Merkel übersteht das Maori-Ritual ohne Ausrutscher, genauso wie den Rest ihrer eintätigen Stippvisite in Neuseeland. Die deutsche Kanzlerin entlässt einen seltenen Vogel in die Freiheit, speist mit einem politisch gleichgesinnten Premierminister zu Mittag und plaudert mit artigen Studenten über den Vorteil, Fremdsprachen zu beherrschen. Der Staatsbesuch am Ende der Welt ist für die deutsche Kanzlerin ein einziger Wohlfühltermin, Neuseeland ein Land nach ihrem Geschmack: offen für Freihandel und Wissenschaft und - mit viel Natur.

Deutliche Worte an Wladimir Putin

Für die Kanzlerin ist es eine kurze Auszeit vom Krisenmodus. Schon morgen, beim G20-Gipfel im australischen Brisbane ist die Tagesordnung wieder bleischwer. Die Staats- und Regierungschefs wollen über die Regulierung von Schattenbanken diskutieren und Rezepte finden, damit die Weltwirtschaft schneller wachsen kann. Vor allem aber wird Merkel mit einem Mann zusammenkommen, von dem im Gegensatz zu den neuseeländischen Maori-Kämpfern tatsächlich Gefahr ausgeht - Russlands Präsidenten Putin.

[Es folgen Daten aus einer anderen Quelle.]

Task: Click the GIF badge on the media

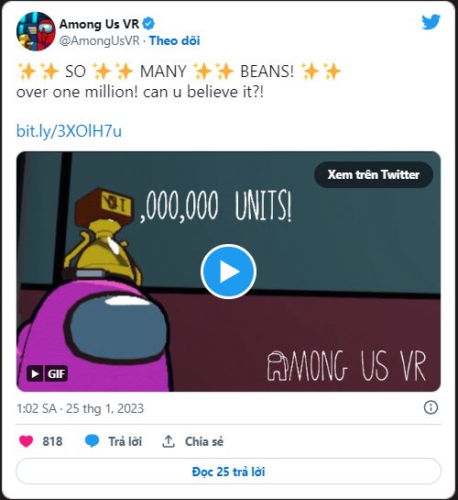Action: click(47, 373)
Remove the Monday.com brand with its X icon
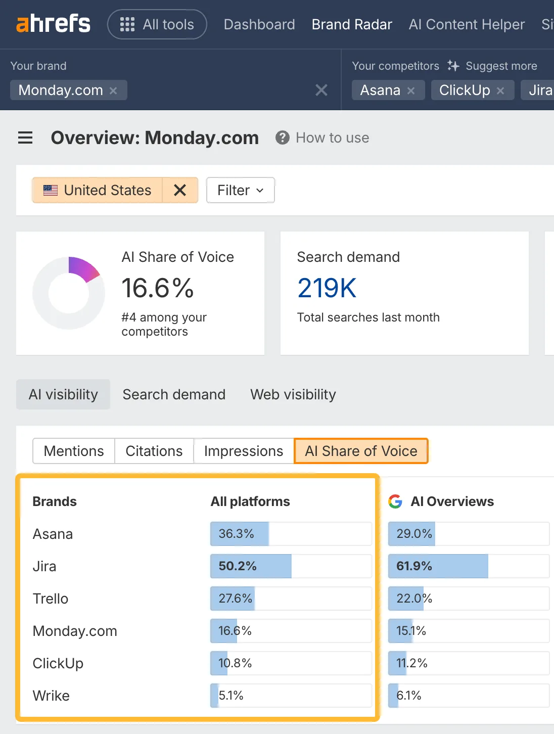 pyautogui.click(x=114, y=90)
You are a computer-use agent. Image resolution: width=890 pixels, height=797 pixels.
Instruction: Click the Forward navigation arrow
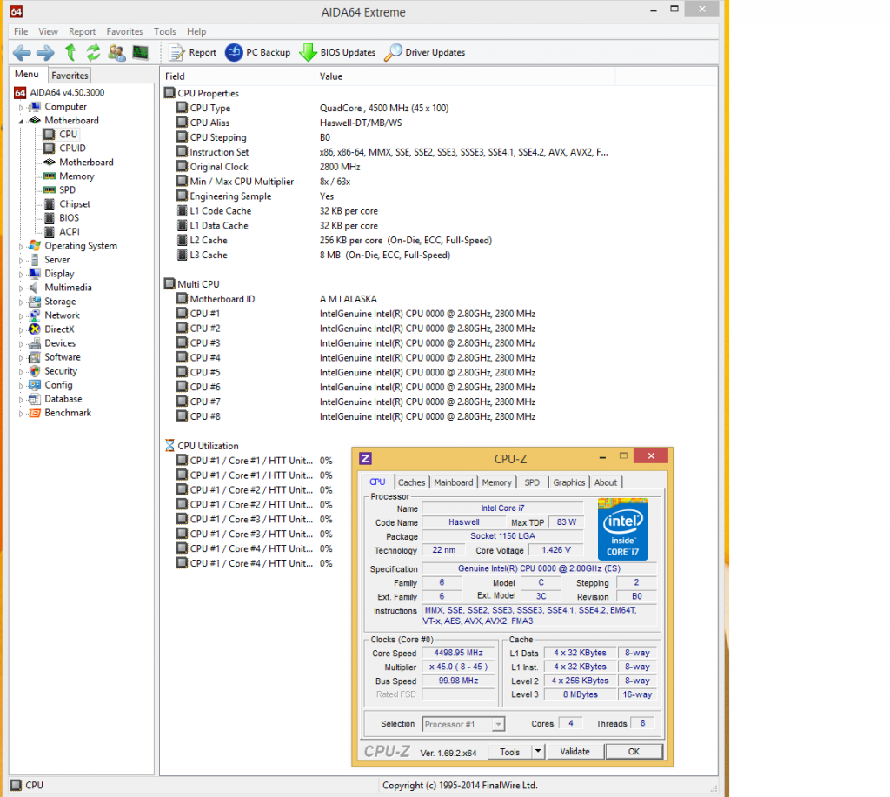pyautogui.click(x=45, y=53)
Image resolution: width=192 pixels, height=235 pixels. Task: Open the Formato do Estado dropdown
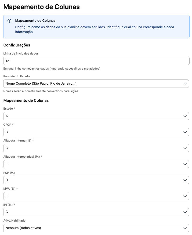click(96, 84)
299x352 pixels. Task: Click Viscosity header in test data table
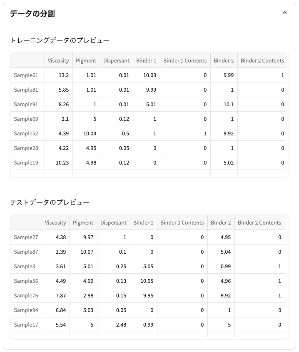55,222
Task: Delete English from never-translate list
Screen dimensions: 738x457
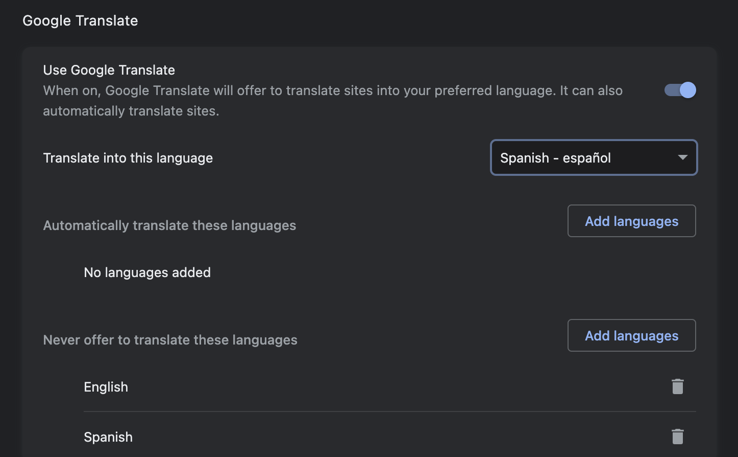Action: (x=677, y=387)
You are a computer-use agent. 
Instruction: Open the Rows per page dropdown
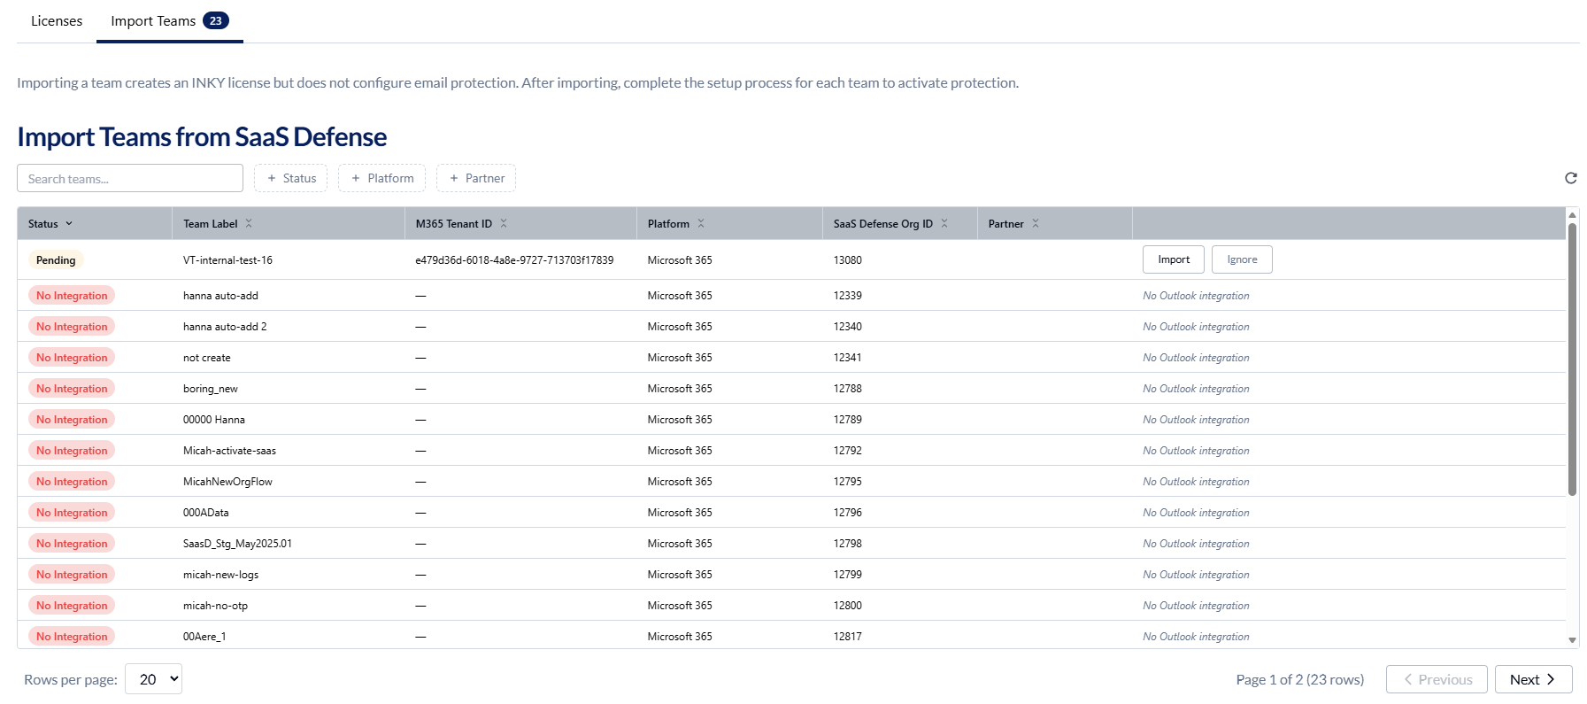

Angela Merkel mag 18.000 Kilometer Luftlinie von Berlin entfernt sein, doch selbst in Neuseeland kann die Kanzlerin den Ukraine-Konflikt nicht ausblenden. Während sie mit einem kleinen Boot auf die Motutapu-Insel schippert, einem Vogel-Schutzgebiet, lässt der russische Präsident in den internationalen Gewässern vor der australischen Küste Kriegsschiffe auffahren.

Bei der Pressekonferenz mit dem neuseeländischen Premierminister John Key zielt schon die erste Frage auf Putin. Merkel findet deutliche Worte. Nicht die Machtdemonstration mit Kriegsschiffen treibt sie um, sondern die Entwicklung in der Ukraine. Die Kanzlerin kritisiert, "dass das Minsker Abkommen leider nicht eingehalten wird, dass wir besorgniserregende Berichte haben, was die Waffenlieferungen angeht". Das will sie Putin in Australien auch ins Gesicht sagen. "Es gibt durchaus die Chance, dass es zu einem Treffen kommt", kündigt Merkel an.

"Das Babyfell war sehr angenehm"

Ihre Erwartungen an das Gespräch sind freilich gering. Monate nach dem Beginn der Ukraine-Krise ist die Kanzlerin ernüchtert und frustriert. Das Minsker Abkommen zwischen der Ukraine und den prorussischen Separatisten im Osten des Landes hat den erwünschten Frieden nicht gebracht. Die Demarkationsline ist löchrig, der Waffenstillstand brüchig. Vor allem gibt es keine Anzeichen dafür, dass Russland auf die Rebellen einwirkt, sich an die Abmachung zu halten. Als einziger Lichtblick gilt in Berlin derzeit, dass auch Moskau die Wahlen im umkämpften Osten der Ukraine nicht anerkannt hat.

Noch aber kann der Ernst ein paar Stunden warten. Am Freitagmittag steht Merkel auf der unbewohnten Insel Motutapu an einer Weggabelung und plaudert mit Premierminister Key. Nebenbei streichelt sie einem Kiwi-Weibchen namens Whau Whau über den Kopf, dem neuseeländischen Nationalvogel. Merkel soll das seltene Tier auf der Insel aussetzen, einem Naturschutzgebiet, wo der Vogel keine natürlichen Feinde hat. Der Kiwi pickt mit seinem langen Schnabel, kein Zeichen der Aggression, wie Merkel später sagt, sondern der Angst. Sie hat sich vorher informiert.

"Ich konnte den Kiwi fast bis an den Rand des Loches aussetzen, wo der Vogel dann leben wird", berichtet die Kanzlerin begeistert. Und, auf die Frage, wie sich so ein Kiwi anfühle: "Das Babyfell war jedenfalls sehr angenehm."

Sie weiß: Morgen stellen sich ganz andere Fragen.